SpecDetect: Simple, Fast, and Training-Free Detection of LLM-Generated Text via Spectral Analysis
Haitong Luo 1,2, Weiyao Zhang 1, Suhang Wang 3, Wenji Zou 1,2, Chungang Lin 1,2, Xuying Meng 1,4, Yujun Zhang 1,5,2
Published on arXiv
2508.11343
Output Integrity Attack
OWASP ML Top 10 — ML09
Key Finding
SpecDetect outperforms the state-of-the-art training-free LLM text detector while running in nearly half the time, using a single DFT total energy feature
SpecDetect / SpecDetect++
Novel technique introduced
The proliferation of high-quality text from Large Language Models (LLMs) demands reliable and efficient detection methods. While existing training-free approaches show promise, they often rely on surface-level statistics and overlook fundamental signal properties of the text generation process. In this work, we reframe detection as a signal processing problem, introducing a novel paradigm that analyzes the sequence of token log-probabilities in the frequency domain. By systematically analyzing the signal's spectral properties using the global Discrete Fourier Transform (DFT) and the local Short-Time Fourier Transform (STFT), we find that human-written text consistently exhibits significantly higher spectral energy. This higher energy reflects the larger-amplitude fluctuations inherent in human writing compared to the suppressed dynamics of LLM-generated text.
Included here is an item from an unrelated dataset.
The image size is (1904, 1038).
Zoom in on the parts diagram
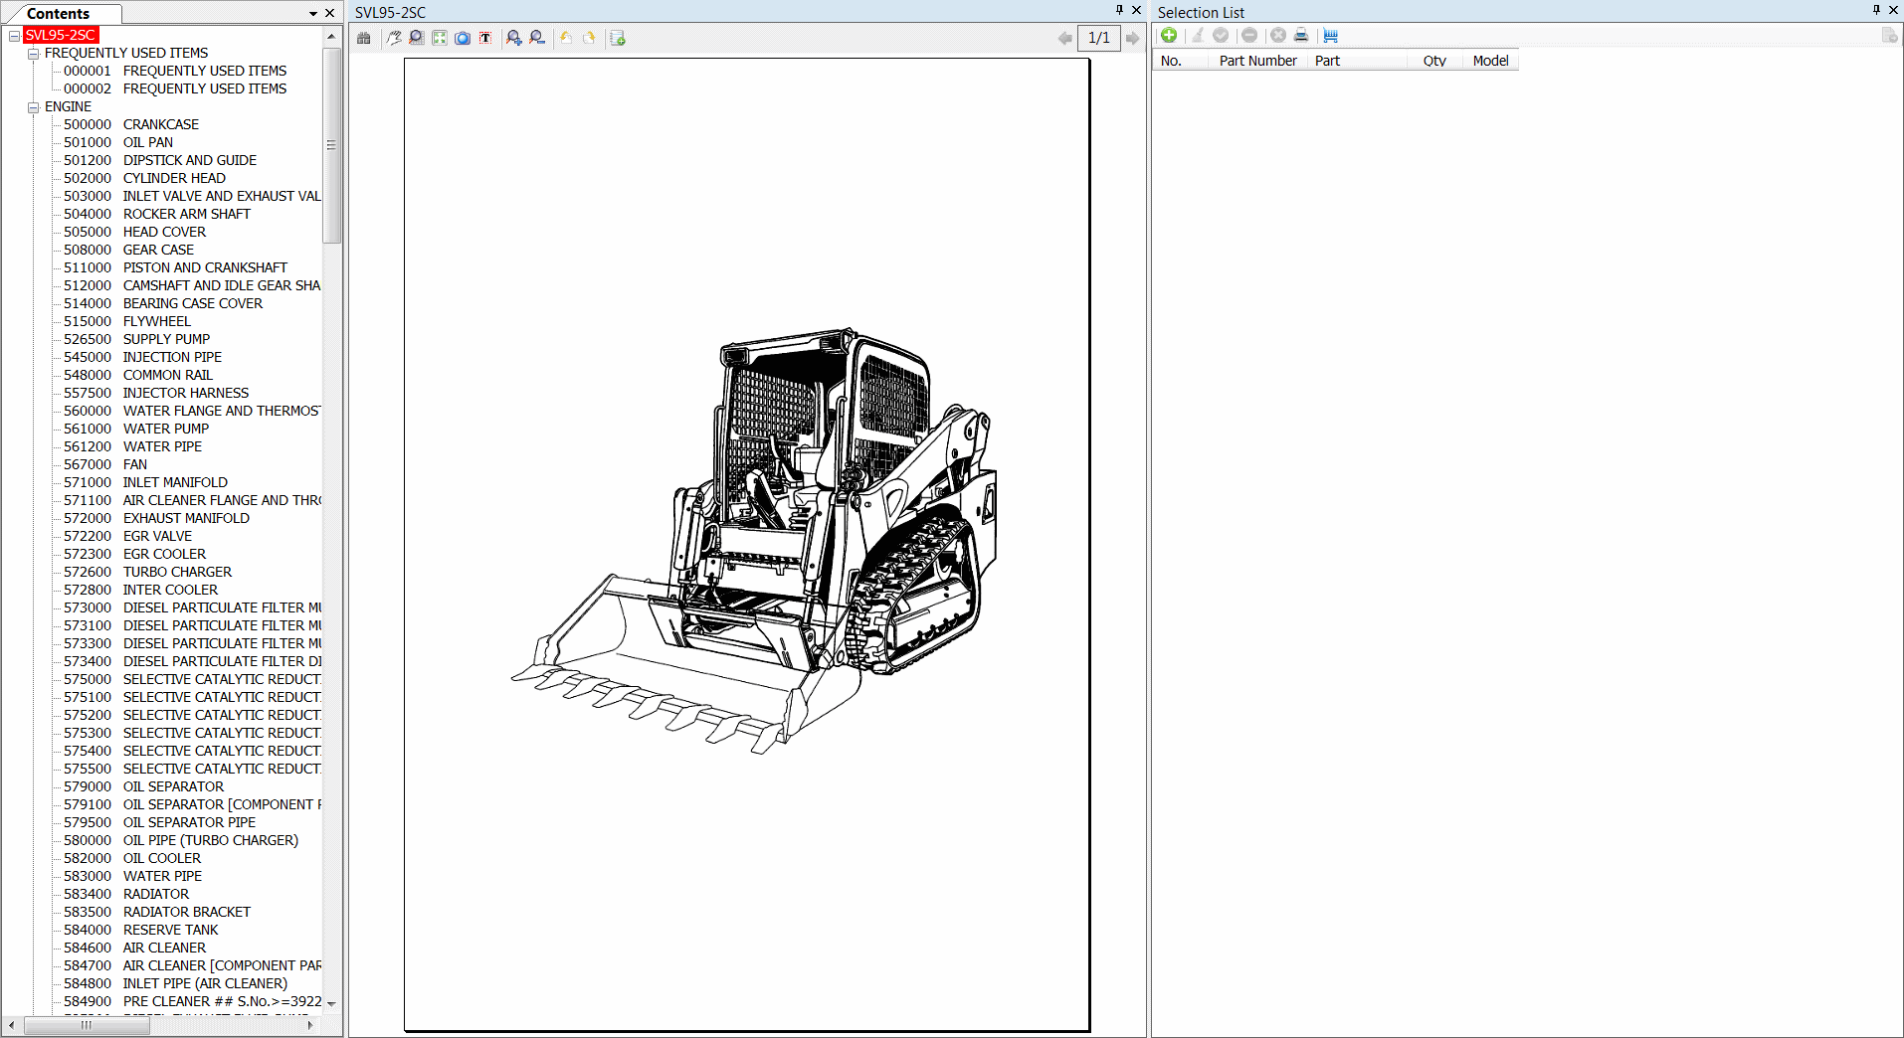coord(514,37)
Based on this key insight, we construct SpecDetect, a detector built on a single, robust feature from the global DFT: DFT total energy. We also propose an enhanced version, SpecDetect++, which incorporates a sampling discrepancy mechanism to further boost robustness. Extensive experiments show that our approach outperforms the state-of-the-art model while running in nearly half the time. Our work introduces a new, efficient, and interpretable pathway for LLM-generated text detection, showing that classical signal processing techniques offer a surprisingly powerful solution to this modern challenge.
Key Contributions
- Novel frequency-domain paradigm for LLM text detection: treats token log-probability sequences as discrete-time signals and applies DFT/STFT to extract spectral features
- SpecDetect: a training-free detector based on a single hyperparameter-free feature (DFT total energy) that captures suppressed spectral dynamics in LLM-generated text
- SpecDetect++: enhanced variant incorporating a sampling discrepancy mechanism, improving robustness while running at nearly half the runtime of state-of-the-art methods
🛡️ Threat Analysis
Proposes a novel AI-generated text detection method (SpecDetect/SpecDetect++) that analyzes output token log-probability sequences in the frequency domain — directly addresses output integrity and content provenance by distinguishing LLM-generated from human-written text.